A New Photo Exhibit Looks At Decades Of FBI Surveillance On American Citizens
Growing up in Puerto Rico, Christopher Gregory-Rivera has always been deeply engaged with issues around colonialism, which he said has “unequivocally reshaped the island — and many parts of the globe.” Most of his work looks at the territory’s history as a way to understand the present and attempt to unravel the forces behind the injustices that colonized and marginalized communities face.
He began his photography career in Washington, DC. “I intimately experienced the way politics and power is crafted but grew increasingly disillusioned with the ability of political journalism to truly speak truth to that process,” he said. He kept this in mind for years before he saw his first “carpeta” (Spanish for “binder”), files on Puerto Rican residents compiled by a Puerto Rican secret police with the support of the FBI. The files targeted ordinary citizens who were suspected of aligning with the territory’s independence movement, whom authorities considered to be a political threat to US interests. Over the course of four decades, the FBI and the Puerto Rico Police Bureau maintained a secret network throughout the territory, “surveying, infiltrating, discrediting, and disrupting” any national movements for independence by instilling a culture of fear, violence, and intimidation. This movement threatened the lives of ordinary citizens and political activists and turned national folklore into a real and ugly story of American colonialism.
Las Carpetas, an exhibition now on view at the Abrons Arts Center in New York, was curated by Natalia Viera Salgado, the current curatorial resident at the Abrons Arts Center, and the assistant curator at the Americas Society.
Tell me about the exhibit and the project, which you’ve been photographing for six years.
Christopher Gregory-Rivera: The project is a look at one of the longest continuous surveillance programs conducted by the US Government on its own citizens, which happened in Puerto Rico.
“Carpeteo” is what they called it — “to be foldered,” in the popular imagination in Puerto Rico. When I was going to protests for a variety of causes as a young photojournalist, my mom would always tell me to “be careful, te van a carpetear” — “they’re going to target you.” I always grew up with it.

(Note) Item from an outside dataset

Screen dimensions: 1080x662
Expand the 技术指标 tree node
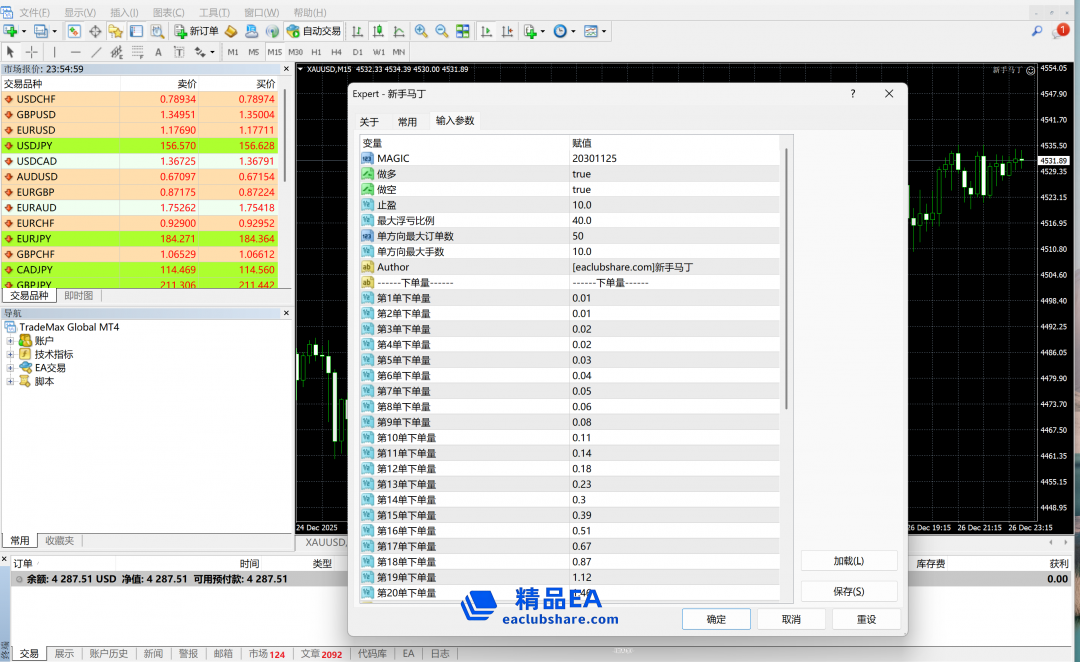[x=11, y=354]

After finishing internships and professional opportunities here in New York and DC when I was starting out, I thought about what long-term projects I wanted to do in Puerto Rico that were important. This stood out to me, and I started exploring it. And when I saw my first folder, it all became very real. I realized, this isn’t just a boogeyman or myth. It’s a very real thing that happened. The more I learned about it, the more I realized that this ties into why Puerto Rico is the way it is today. That gave me more momentum and energy to work on the project.
The exhibition is a collection of my still lives of the files and objects from the surveillance program as well as appropriation of archival photographs the police took or collected.